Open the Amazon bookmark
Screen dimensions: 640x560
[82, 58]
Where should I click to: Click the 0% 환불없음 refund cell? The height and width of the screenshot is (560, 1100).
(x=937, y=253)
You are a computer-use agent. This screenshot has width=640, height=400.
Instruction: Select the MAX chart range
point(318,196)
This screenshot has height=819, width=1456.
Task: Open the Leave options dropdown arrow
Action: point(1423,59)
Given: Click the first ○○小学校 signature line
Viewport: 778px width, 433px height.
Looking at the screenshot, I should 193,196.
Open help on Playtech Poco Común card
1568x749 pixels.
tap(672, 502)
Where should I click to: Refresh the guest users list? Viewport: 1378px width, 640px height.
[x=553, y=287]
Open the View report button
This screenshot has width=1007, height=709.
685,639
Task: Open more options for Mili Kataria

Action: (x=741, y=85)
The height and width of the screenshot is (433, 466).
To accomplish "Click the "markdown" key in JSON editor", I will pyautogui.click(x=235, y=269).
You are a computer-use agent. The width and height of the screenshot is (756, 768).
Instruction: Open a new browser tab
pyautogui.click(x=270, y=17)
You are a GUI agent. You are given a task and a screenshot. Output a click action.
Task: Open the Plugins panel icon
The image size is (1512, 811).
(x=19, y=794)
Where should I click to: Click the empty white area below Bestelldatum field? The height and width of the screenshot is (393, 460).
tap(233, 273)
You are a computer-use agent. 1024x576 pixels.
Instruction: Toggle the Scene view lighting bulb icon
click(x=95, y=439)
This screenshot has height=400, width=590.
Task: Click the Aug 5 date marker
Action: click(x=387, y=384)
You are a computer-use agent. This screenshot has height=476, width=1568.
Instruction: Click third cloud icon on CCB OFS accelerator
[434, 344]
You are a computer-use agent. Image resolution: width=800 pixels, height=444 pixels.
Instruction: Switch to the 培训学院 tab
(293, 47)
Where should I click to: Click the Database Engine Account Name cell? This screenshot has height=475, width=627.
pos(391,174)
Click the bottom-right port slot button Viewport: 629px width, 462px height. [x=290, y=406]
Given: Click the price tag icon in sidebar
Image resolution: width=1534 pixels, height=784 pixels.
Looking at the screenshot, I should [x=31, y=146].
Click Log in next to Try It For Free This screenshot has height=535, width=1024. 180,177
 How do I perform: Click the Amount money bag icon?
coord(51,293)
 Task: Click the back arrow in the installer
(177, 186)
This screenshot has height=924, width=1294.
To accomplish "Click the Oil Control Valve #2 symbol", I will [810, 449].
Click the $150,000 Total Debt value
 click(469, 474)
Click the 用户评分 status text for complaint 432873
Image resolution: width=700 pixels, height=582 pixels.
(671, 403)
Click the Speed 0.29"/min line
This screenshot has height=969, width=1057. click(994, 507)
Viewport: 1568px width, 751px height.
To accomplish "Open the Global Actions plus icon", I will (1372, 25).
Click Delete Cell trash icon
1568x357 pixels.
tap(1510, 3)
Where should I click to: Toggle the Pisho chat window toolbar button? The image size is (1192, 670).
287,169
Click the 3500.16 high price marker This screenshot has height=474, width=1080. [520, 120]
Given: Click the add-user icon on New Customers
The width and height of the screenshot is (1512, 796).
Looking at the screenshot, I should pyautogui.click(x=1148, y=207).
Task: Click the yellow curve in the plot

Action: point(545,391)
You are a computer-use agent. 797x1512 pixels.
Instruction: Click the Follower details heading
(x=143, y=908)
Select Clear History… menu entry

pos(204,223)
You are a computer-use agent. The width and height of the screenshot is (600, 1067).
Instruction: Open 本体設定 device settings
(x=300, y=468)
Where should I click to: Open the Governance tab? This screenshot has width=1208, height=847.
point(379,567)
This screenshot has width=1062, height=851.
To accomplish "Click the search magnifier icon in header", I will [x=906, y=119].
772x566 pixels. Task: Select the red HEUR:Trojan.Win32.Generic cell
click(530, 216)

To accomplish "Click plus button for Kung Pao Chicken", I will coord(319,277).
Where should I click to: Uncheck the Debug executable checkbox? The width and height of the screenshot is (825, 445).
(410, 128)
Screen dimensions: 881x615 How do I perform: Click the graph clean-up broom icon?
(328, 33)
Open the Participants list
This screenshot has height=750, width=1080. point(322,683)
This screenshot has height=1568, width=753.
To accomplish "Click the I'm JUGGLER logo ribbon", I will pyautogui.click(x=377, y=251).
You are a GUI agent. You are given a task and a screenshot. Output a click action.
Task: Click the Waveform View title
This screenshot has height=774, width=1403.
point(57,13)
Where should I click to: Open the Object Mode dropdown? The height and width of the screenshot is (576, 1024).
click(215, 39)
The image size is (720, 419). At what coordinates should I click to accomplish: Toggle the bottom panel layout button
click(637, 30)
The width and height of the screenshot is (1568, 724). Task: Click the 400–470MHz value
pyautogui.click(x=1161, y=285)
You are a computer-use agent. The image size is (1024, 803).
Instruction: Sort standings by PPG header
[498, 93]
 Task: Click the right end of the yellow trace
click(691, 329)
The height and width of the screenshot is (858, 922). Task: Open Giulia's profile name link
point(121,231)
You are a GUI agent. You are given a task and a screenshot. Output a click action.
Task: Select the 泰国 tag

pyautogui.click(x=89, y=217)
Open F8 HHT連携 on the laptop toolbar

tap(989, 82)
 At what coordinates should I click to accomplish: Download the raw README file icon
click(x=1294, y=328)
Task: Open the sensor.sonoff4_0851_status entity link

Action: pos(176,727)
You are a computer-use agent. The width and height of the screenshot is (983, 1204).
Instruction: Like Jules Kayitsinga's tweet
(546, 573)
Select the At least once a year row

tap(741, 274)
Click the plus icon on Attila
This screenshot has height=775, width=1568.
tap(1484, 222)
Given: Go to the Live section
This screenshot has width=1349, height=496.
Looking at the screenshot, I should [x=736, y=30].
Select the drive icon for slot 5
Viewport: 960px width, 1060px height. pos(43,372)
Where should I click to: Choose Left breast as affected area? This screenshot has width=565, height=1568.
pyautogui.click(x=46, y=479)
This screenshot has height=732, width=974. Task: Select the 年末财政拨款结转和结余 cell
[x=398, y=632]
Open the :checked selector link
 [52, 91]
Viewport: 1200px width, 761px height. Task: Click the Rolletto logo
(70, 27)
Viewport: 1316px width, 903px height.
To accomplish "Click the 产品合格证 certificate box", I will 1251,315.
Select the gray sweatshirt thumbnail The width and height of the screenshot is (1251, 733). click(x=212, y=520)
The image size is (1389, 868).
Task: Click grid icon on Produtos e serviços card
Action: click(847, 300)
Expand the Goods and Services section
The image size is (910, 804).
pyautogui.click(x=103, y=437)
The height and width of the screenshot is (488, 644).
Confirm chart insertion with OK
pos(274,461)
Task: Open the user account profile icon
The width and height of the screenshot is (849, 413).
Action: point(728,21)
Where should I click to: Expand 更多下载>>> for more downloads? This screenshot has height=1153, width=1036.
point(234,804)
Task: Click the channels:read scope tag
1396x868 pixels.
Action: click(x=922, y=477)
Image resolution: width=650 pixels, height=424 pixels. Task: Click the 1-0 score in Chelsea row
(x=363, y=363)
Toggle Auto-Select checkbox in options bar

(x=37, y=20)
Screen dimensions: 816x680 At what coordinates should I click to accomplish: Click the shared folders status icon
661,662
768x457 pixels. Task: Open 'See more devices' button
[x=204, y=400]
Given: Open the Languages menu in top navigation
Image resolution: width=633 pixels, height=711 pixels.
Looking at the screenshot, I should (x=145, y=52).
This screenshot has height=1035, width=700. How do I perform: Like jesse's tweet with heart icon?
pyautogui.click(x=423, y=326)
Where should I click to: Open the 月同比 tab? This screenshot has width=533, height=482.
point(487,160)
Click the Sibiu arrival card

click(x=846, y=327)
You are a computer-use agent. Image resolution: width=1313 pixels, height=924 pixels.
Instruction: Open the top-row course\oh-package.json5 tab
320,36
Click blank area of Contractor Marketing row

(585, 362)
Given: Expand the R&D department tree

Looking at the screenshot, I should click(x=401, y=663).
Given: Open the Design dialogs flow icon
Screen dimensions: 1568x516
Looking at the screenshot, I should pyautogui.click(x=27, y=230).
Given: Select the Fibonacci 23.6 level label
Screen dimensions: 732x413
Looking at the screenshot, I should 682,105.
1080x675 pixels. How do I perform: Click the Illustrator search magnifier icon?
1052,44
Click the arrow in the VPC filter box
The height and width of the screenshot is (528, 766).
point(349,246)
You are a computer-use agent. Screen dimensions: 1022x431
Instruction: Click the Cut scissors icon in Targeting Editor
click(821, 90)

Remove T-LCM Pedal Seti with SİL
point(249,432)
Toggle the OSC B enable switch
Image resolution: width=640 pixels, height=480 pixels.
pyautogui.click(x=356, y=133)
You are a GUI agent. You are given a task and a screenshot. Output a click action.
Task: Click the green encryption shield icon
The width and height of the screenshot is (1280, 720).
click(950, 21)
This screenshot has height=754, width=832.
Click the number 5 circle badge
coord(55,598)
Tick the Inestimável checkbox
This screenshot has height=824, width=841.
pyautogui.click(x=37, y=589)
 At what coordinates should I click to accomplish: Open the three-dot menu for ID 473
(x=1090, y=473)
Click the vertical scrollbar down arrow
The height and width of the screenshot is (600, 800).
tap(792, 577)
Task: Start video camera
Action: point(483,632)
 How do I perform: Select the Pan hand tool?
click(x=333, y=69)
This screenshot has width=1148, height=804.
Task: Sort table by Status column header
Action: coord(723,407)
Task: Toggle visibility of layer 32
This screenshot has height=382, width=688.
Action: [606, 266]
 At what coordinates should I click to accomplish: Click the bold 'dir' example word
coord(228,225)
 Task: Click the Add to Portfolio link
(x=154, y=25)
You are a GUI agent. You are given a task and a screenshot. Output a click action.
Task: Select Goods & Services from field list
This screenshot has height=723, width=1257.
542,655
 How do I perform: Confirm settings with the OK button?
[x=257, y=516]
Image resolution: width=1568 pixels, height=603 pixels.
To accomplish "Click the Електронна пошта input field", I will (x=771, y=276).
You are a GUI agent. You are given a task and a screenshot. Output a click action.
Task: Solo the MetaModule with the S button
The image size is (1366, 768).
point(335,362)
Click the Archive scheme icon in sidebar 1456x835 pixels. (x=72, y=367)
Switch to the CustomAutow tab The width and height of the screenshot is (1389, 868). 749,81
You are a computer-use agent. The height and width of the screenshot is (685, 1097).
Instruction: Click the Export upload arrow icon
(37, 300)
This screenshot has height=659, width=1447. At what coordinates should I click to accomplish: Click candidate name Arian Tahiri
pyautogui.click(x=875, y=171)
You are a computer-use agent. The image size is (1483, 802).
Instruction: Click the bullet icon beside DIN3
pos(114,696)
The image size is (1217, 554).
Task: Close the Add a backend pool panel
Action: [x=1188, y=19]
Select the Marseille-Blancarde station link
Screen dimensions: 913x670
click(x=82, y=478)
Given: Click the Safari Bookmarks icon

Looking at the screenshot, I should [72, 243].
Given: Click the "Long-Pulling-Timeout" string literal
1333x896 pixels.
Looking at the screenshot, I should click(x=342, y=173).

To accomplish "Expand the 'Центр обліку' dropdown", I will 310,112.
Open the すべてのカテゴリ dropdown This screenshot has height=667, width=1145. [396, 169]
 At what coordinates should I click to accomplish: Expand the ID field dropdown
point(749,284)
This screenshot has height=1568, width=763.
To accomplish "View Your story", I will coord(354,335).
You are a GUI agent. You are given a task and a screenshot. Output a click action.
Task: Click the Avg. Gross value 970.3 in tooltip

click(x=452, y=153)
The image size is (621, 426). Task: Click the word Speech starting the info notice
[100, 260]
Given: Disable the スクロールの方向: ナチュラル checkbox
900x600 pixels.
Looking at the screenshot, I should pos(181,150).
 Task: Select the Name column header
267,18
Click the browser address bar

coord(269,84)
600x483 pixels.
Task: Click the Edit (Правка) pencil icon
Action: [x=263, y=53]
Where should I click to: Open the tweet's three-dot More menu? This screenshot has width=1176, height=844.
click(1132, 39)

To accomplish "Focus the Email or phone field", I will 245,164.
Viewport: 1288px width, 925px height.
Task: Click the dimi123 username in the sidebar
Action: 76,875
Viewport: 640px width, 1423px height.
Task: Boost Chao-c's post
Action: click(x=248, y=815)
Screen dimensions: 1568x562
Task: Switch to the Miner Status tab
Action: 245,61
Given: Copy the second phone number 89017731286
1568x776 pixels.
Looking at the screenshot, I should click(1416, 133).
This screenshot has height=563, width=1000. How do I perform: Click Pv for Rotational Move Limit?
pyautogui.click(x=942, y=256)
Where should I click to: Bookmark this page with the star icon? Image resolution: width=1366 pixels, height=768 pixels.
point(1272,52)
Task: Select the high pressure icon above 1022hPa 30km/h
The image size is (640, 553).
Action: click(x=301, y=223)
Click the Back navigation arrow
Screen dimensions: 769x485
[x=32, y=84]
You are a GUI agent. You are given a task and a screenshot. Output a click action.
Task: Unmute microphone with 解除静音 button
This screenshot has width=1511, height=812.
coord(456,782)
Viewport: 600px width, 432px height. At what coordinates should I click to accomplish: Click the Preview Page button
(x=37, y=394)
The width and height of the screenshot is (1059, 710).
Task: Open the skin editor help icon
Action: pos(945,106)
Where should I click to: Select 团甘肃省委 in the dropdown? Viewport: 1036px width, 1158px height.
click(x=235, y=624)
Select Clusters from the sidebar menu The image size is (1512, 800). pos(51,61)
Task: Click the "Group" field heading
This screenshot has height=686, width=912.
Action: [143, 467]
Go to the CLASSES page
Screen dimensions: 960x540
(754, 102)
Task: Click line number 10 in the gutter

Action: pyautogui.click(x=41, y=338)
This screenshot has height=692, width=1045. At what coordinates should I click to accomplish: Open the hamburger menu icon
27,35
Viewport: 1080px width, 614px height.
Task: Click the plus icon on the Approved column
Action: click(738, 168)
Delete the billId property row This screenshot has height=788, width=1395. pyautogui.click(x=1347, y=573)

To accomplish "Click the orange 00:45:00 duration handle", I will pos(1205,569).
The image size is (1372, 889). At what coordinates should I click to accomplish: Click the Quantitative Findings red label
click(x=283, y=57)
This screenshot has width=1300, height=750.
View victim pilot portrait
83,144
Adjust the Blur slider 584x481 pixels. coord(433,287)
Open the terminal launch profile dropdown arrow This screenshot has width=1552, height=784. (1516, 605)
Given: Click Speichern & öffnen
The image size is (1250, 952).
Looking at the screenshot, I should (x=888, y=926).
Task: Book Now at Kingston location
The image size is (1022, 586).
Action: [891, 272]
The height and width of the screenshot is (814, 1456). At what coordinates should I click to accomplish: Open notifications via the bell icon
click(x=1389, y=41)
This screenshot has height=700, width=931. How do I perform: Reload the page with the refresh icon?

■ **Task requirements**
Wherever the line holding "Task: Toggle visibility of layer 32" falls in the entries above, copy exactly from it through the line holding "You are a computer-use agent. The image size is (1483, 802).", inclusive, and add nothing.

■ **Final answer**
Task: Toggle visibility of layer 32
This screenshot has height=382, width=688.
Action: [606, 266]
 At what coordinates should I click to accomplish: Click the bold 'dir' example word
coord(228,225)
 Task: Click the Add to Portfolio link
(x=154, y=25)
You are a GUI agent. You are given a task and a screenshot. Output a click action.
Task: Select Goods & Services from field list
This screenshot has height=723, width=1257.
542,655
 How do I perform: Confirm settings with the OK button?
[x=257, y=516]
Image resolution: width=1568 pixels, height=603 pixels.
To accomplish "Click the Електронна пошта input field", I will (x=771, y=276).
You are a GUI agent. You are given a task and a screenshot. Output a click action.
Task: Solo the MetaModule with the S button
The image size is (1366, 768).
point(335,362)
Click the Archive scheme icon in sidebar 1456x835 pixels. (x=72, y=367)
Switch to the CustomAutow tab The width and height of the screenshot is (1389, 868). 749,81
You are a computer-use agent. The height and width of the screenshot is (685, 1097).
Instruction: Click the Export upload arrow icon
(37, 300)
This screenshot has height=659, width=1447. At what coordinates should I click to accomplish: Click candidate name Arian Tahiri
pyautogui.click(x=875, y=171)
You are a computer-use agent. The image size is (1483, 802).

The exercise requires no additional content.